Manusia dalam kehidupannya tidak hanya berusaha untuk memenuhi kebutuhan jasmaniah seperti makanan dan minuman, tetapi juga berusaha memenuhi kebutuhan rohaniahnya, antara lain rekreasi dan keindahan. Rekreasi dapat didefinisikan sebagai setiap kegiatan manusia untuk memanfaatkan waktu luangnya (Douglass, 1982). Pigram dalam Mercer (1980) mengemukakan bahwa rekreasi dapat dibagi menjadi dua golongan yakni : (1) Rekreasi di dalam bangunan (indoor recreation) dan (2) Rekreasi di alam terbuka (outdoor recreation). Brockman (1979) mengemukakan, rekreasi dalam bangunan yaitu mendatangkan pengalaman baru, lebih menyehatkan baik jasmani maupun rohani, serta meningkatkan ketrampilan.

Dewasa ini terdapat kecenderungan terjadinya peningkatan minat penduduk perkotaan untuk rekreasi. Hal ini sangat erat kaitannya dengan peningkatan pendapatan, peningkatan sarana transportasi, peningkatan sistem informasi baik cetak maupun elektronika, semakin sibuk dan semakin besar kemungkinan untuk mendapat stress.

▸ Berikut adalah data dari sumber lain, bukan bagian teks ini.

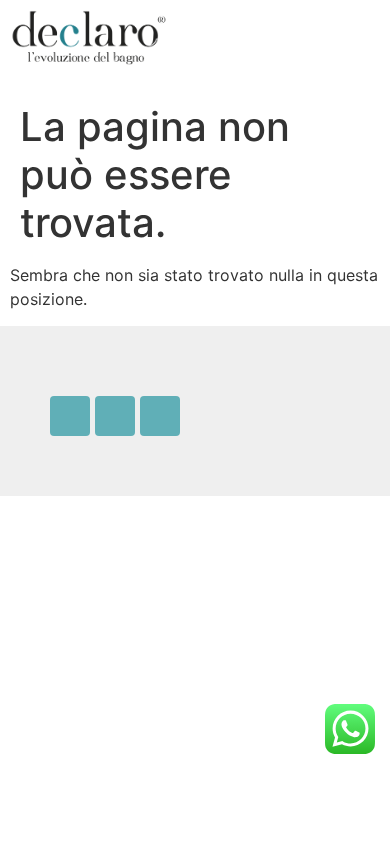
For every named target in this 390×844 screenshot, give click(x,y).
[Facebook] (70, 416)
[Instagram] (115, 416)
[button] (293, 37)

Rekreasi pada kawasan hutan kota bertujuan untuk menyegarkan kembali kondisi badan yang sudah penat dan jenuh dengan kegiatan rutin, supaya siap menghadapi tugas yang baru. Untuk mendapatkan kesegaran diperlukan suatu masa istirahat yang terbebas dari proses berpikir yang rutin sambil menikmati sajian alam yang indah, segar dan penuh ketenangan.

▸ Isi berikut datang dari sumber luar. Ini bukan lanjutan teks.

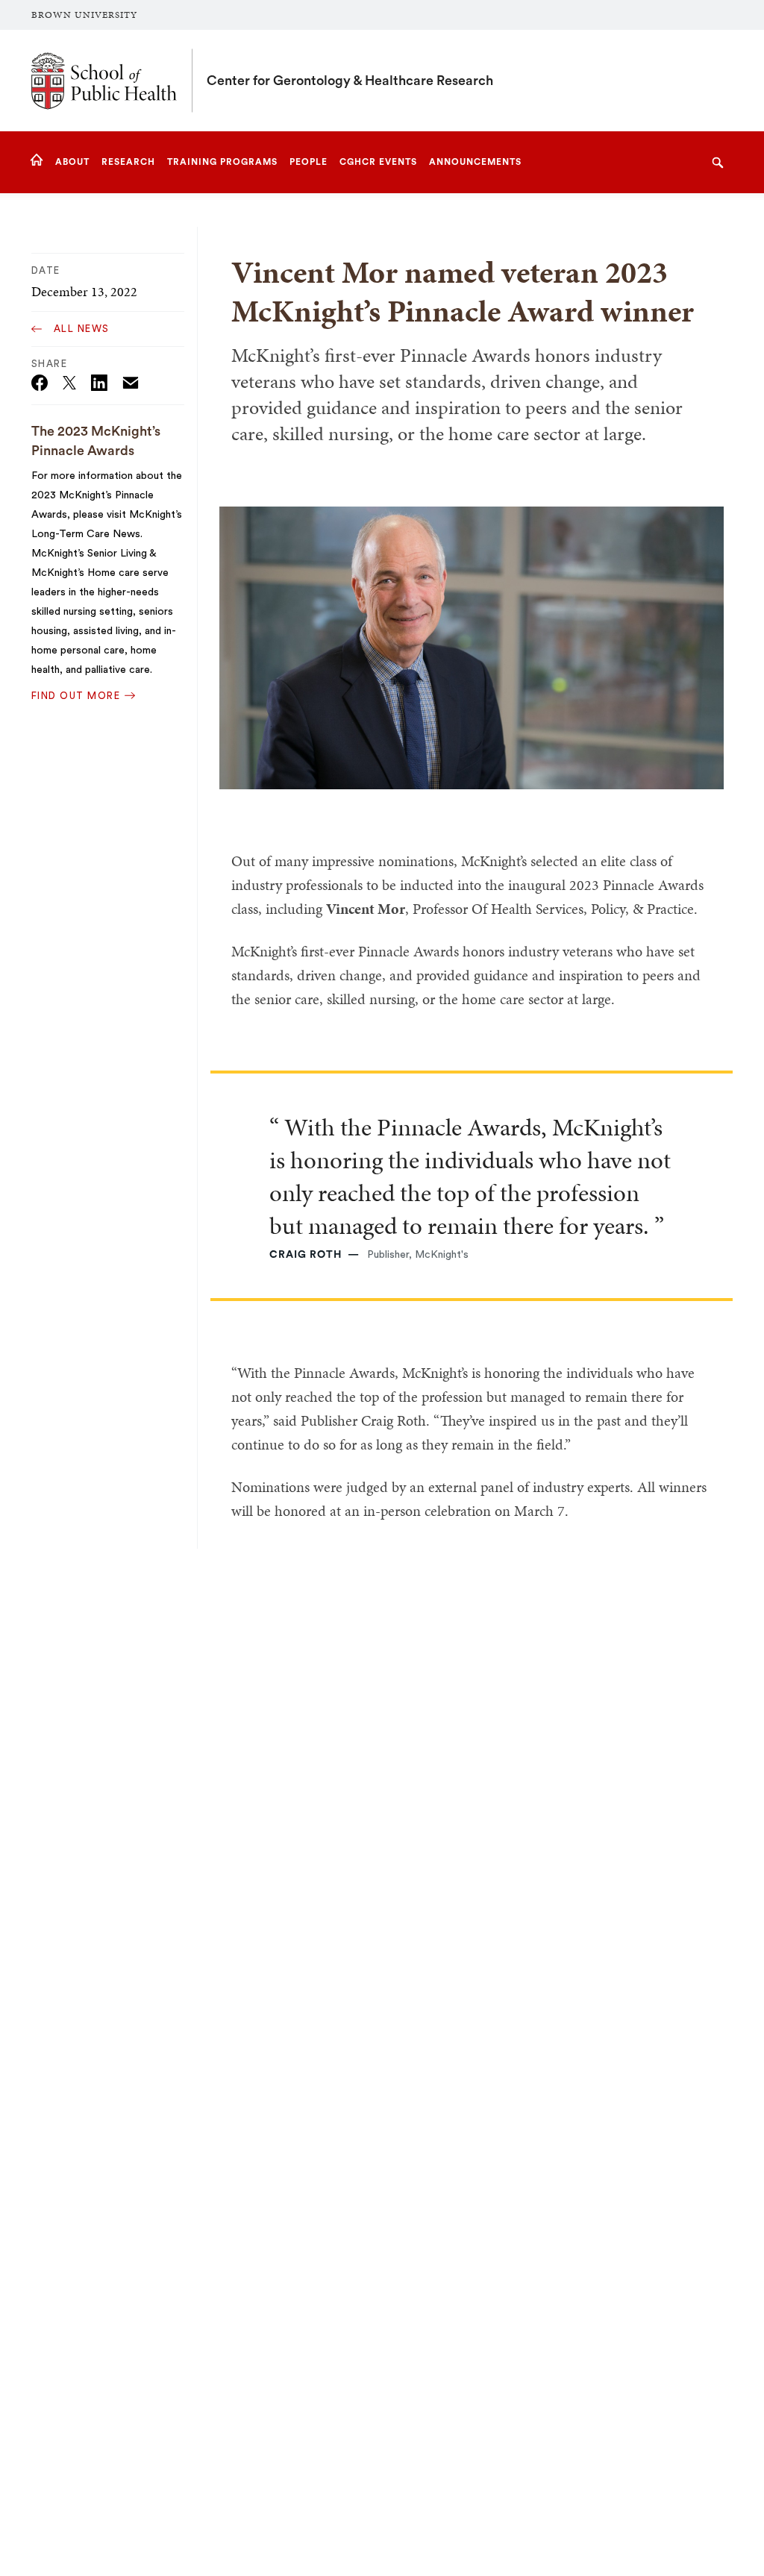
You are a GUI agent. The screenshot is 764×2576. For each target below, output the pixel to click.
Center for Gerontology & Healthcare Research (350, 80)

d.  Tipe Pelestarian Plasma Nutfah

Hutan konservasi mengandung tujuan untuk mencegah kerusakan perlindungan dan pelestarian terhadap sumberdaya alam. Bentuk hutan kota yang memenuhi kriteria ini antara lain : kebun raya, hutan raya dan kebun binatang. Ada 2 sasaran pembangunan hutan kota untuk pelestarian plasma nutfah yaitu :

  1. Sebagai tempat koleksi plasma nutfah, khususnya vegetasi secara ex-situ.
  2. Sebagai habitat, khususnya untuk satwa yang akan dilindungi atau dikembangkan

Manusia modern menginginkan back to nature. Hutan kota dapat diarahkan kepada penyediaan habitat burung dan satwa lainnya. Suatu kota sering kali mempunyai kekhasan dalam satwa tertentu, khususnys burung yang perlu diperhatikan kelestariannya. Untuk melestarikan burung tertentu, maka jenis tanaman yang perlu ditanam adalah yang sesuai dengan keperluan hidup satwa yang akan dilindungi atau ingin dikembangkan, misalnya untuk keperluan bersarang, bermain, mencari makan ataupun untuk bertelur.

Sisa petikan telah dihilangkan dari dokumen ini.